YOUR ASSIGNMENT - Transcribe exactly, and without pictures, only the lines from the one bearing "This screenshot has width=1568, height=543." through the final line of the data below.

PROVIDED INFORMATION -
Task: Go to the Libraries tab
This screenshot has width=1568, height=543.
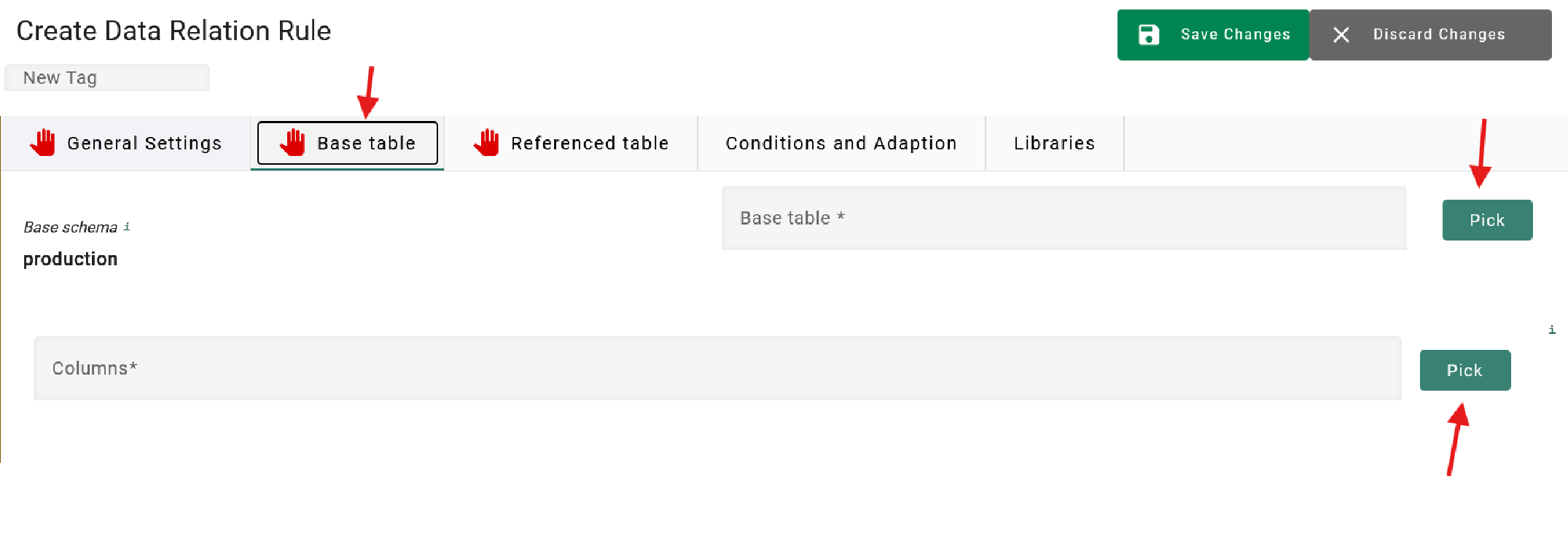Action: (x=1054, y=144)
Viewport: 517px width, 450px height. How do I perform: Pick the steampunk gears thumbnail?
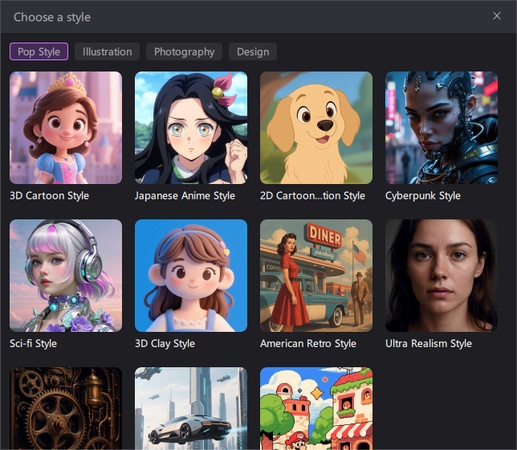(x=66, y=408)
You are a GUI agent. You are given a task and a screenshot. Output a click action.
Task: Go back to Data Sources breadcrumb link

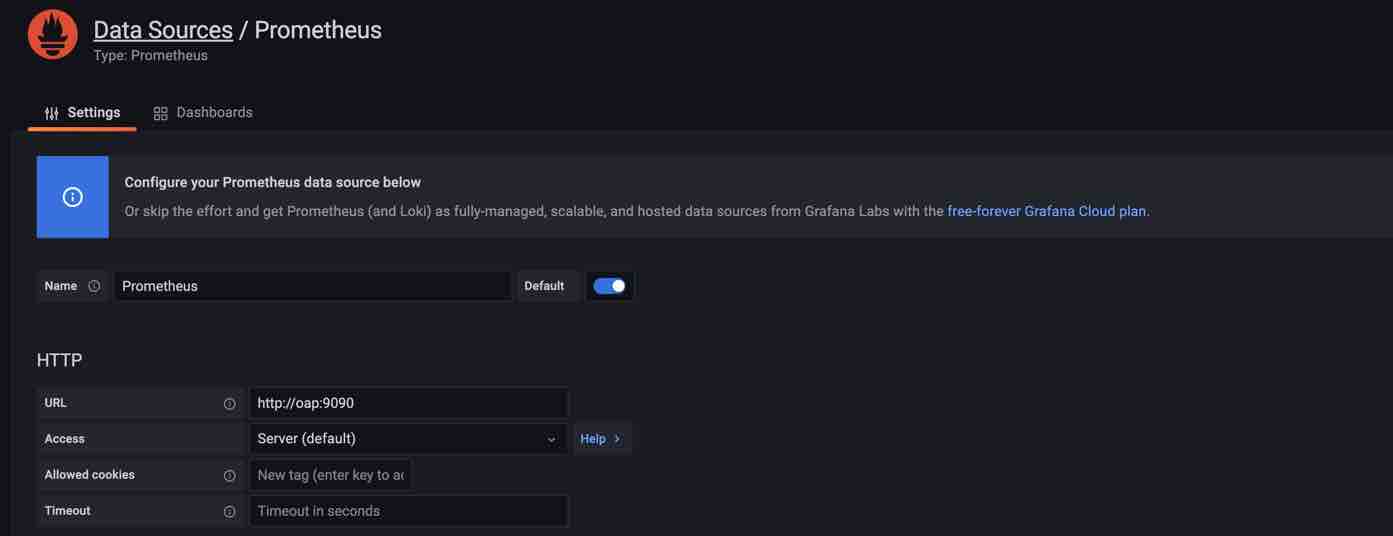[x=163, y=30]
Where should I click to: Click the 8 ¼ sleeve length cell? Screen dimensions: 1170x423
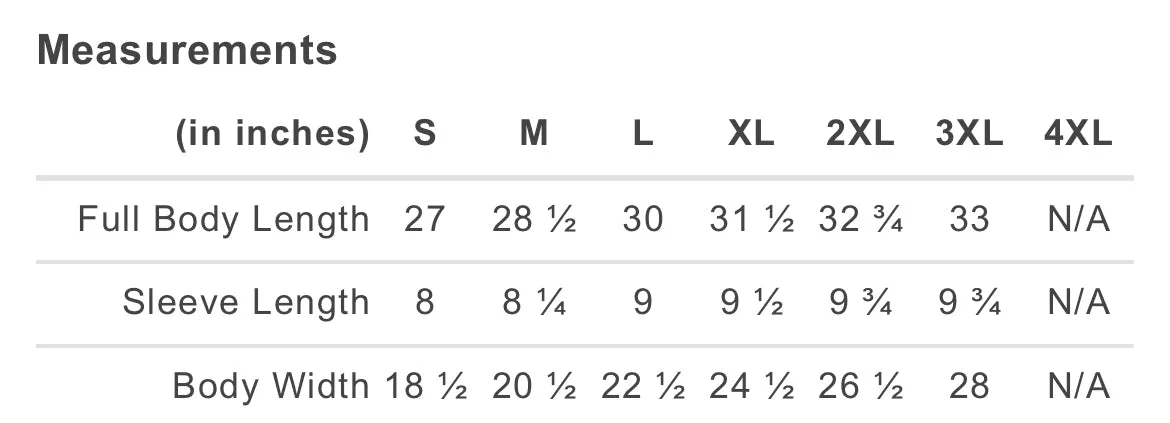click(x=534, y=303)

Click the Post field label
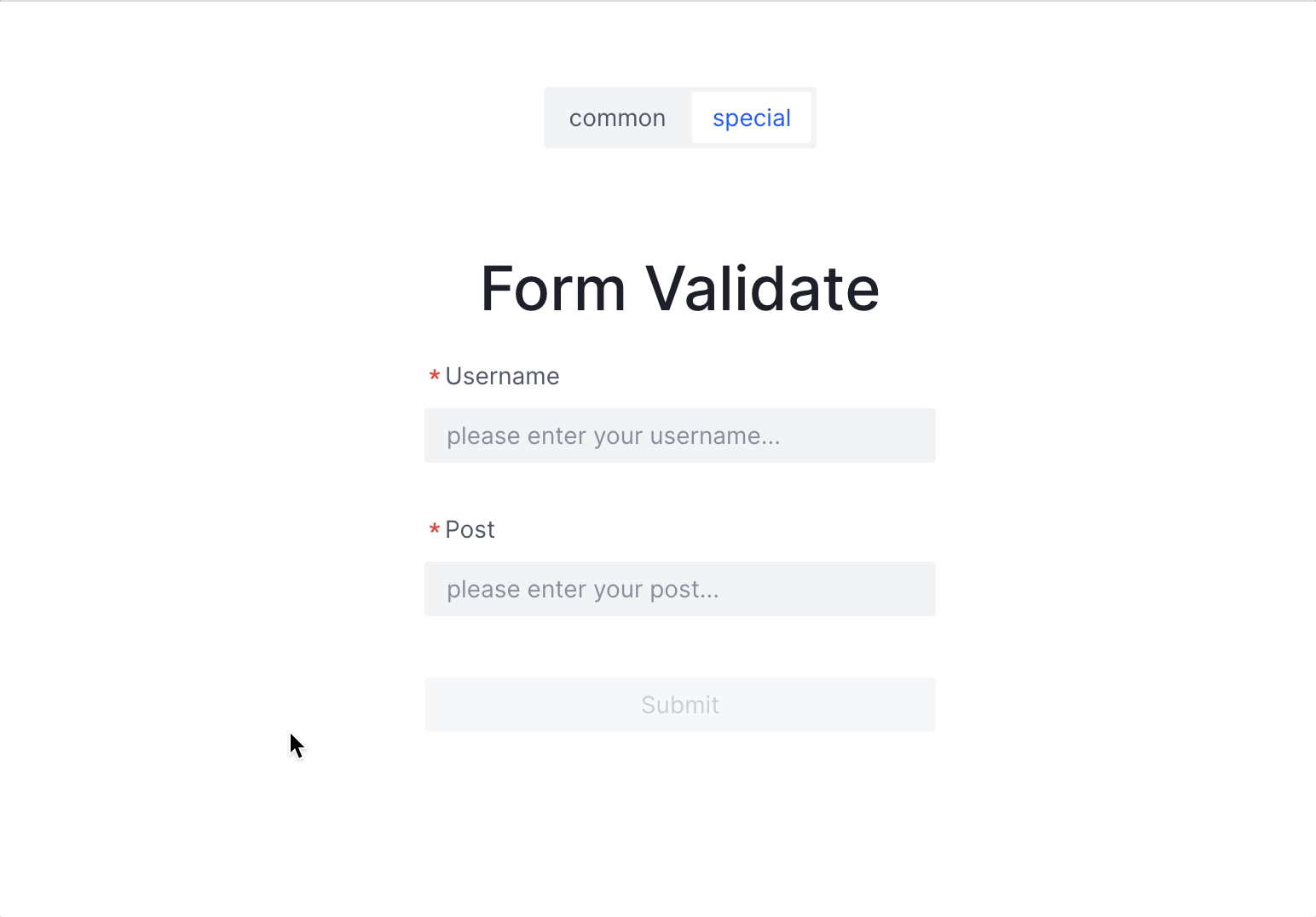pos(470,529)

REPLY -
This screenshot has width=1568, height=543.
Action: (x=1054, y=144)
Viewport: 517px width, 450px height. How do I perform: Pick the steampunk gears thumbnail?
(x=66, y=408)
You are a GUI agent. You are given a task and a screenshot. Output a click action.
Task: Go back to Data Sources breadcrumb link

[x=163, y=30]
Where should I click to: Click the 8 ¼ sleeve length cell? Screen dimensions: 1170x423
click(x=534, y=303)

Click the Post field label
pos(470,529)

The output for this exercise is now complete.